19 Ocakta ne olmuştu?
‘O gün yüreğimin Türk yanı utandı insan yanımdan’ diye anımsıyor milyonlarca tanıktan biri.
‘Ömrüm boyunca, hiç kendim o denli çaresizce Türk hissetmemiştim’ diyor bir başka tanık.

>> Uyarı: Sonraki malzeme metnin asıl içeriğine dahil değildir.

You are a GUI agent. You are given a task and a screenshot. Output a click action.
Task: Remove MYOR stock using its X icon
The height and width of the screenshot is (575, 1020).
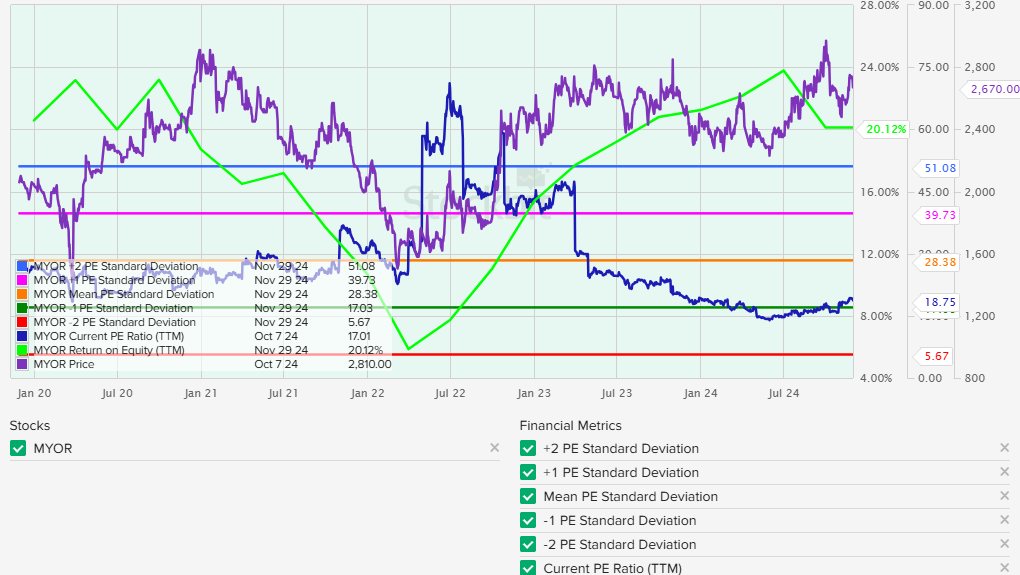coord(494,448)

Kitaplar yalnız kralların adını yazsa da, müşterek belleğimiz hedefe her yaklaştığında aşağı yuvarlanan kayayı inatla, kararlılıkla, dayanışmayla zirveye taşıyan Sisyphos’ların adını mıh gibi tutacak aklımızda. Ermeni yönetmen Dikran Hızmalyan şöyle yazmıştı Gezi Direnişi günlerinde: “Biz, Taksim’deki protestocularda yıllardır ve bugüne kadar Hrant’ın portresini bir özgürlük sembolü olarak yükselten muhalifleri görüyoruz.” İşte 19 Ocaktan beri, Gezi’de ve ertesinde, Hrant’ın aydınlık portresini taşıyan bizler, özgür, adil, kardeşçe bir yaşam cüretiyle, yine 19 Ocakta sokaktayız. Kent gibi, hava ve su gibi, müştereklerimizden biri olan belleğimizi, hakikatin bilgisiyle ve vicdanla donatacağız.

Hrant’ız, Ermeniyiz, Adalet İstiyoruz.
Unutmuyoruz, Affetmiyoruz.
Her Yerdeyiz, Her Daim Hatırlıyoruz.